Assuming that you have 25 alphabets and you wanna find out how many words you can generate with them which are exactly 5 characters, there will mathematically be 25^5 possibilities. To simplify this, we can draw the problem as:
[25] [25] [25] [25] [25]
This will be similar to an exotic base (in this case it is base 25). What you can do which I believe would be the fastest way, is to take advantage of base conversion for this. Lets shorten the size of alphabet array to 5 and the length of your words to 2 characters only to make the problems simpler.
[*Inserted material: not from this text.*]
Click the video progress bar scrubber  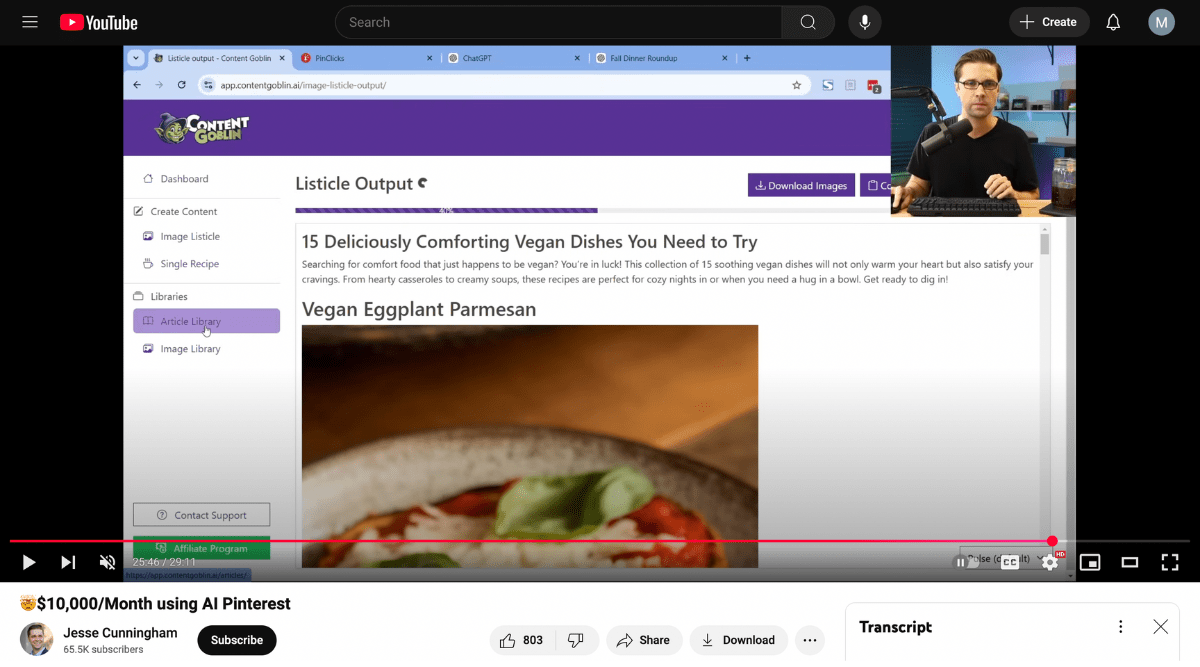click(x=1052, y=541)
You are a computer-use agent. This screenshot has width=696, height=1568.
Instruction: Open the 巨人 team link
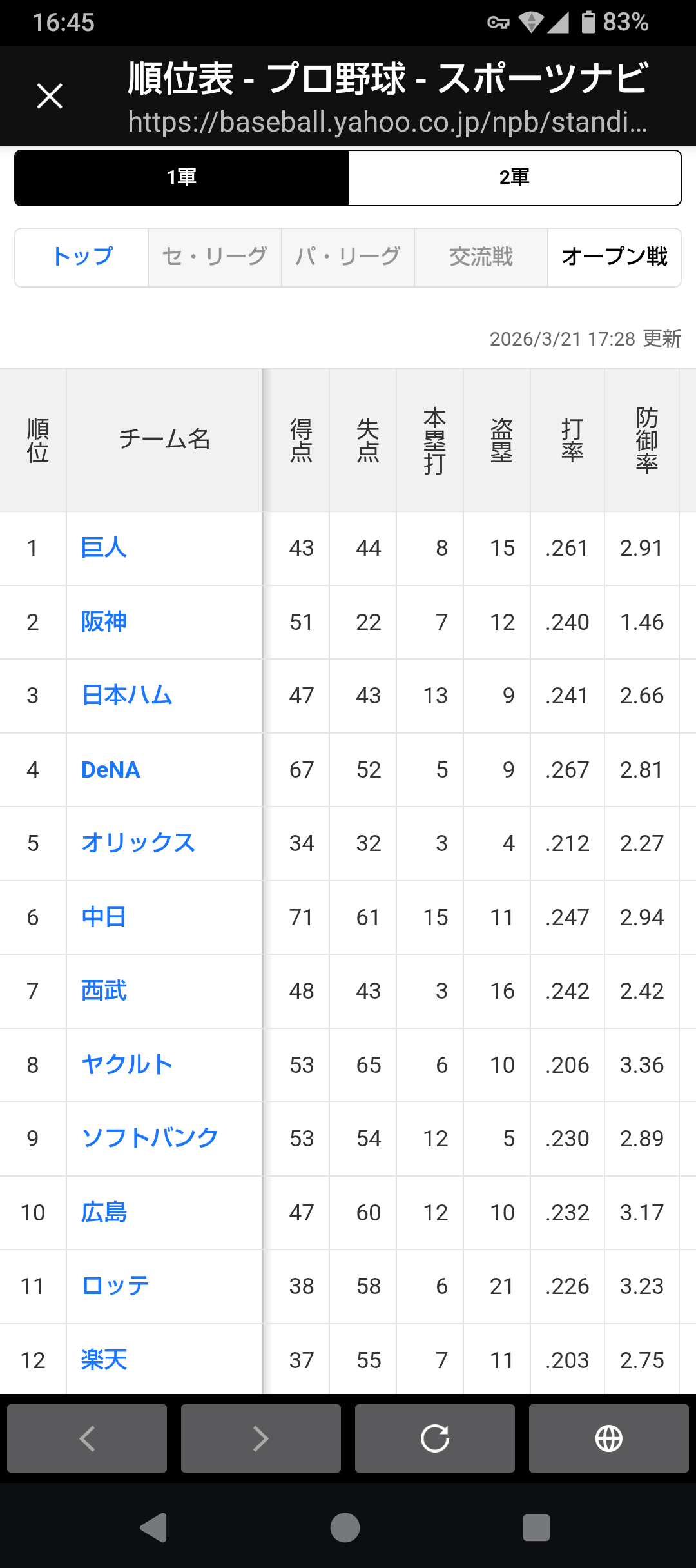pos(104,548)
You must calculate how many possibilities there are which in this case would be [5] [5] -> 25. Now that you know this, you can use write something similar to the following method:
public static T[] Permute<T>(int input, List<T> items)
{
List<T> brute = new List<T>();
while (true)
{
var temp = (decimal)input / (decimal)items.Count;
var r = input % items.Count;
input = (int)temp-1;
if (temp < 1)
{
brute.Add(items[r]);
break;
}
else
{
brute.Add(items[r]);
}
}
return brute.ToArray();
}
and the use it in a for loop to get your desired output:
static void Main(string[] args)
{
List<char> ls = new List<char> { 'A', 'B', 'C', 'D', 'E' };
for (int i = ls.Count; i < (ls.Count * ls.Count)+ls.Count ; i++) {
var x = Permute(i, ls);
for (int j = 0; j < x.Length; j++) {
Console.Write(x[j] + " ");
}
Console.WriteLine();
}
Console.ReadKey(true);
}
Keep in mind, you'd better use Math.Pow method instead of (ls.Count * ls.Count) depending on how long the output has to be. And you have to calculate the offset in the for loop in order to get the exact size of strings you need.
This approach 100% relies on base conversion as if you have 5 alphabets and you have two places, then you fill in the first place with the five alphabets, then since there is no 6th, the 1st must be put into another place and the same process must repeat again and again.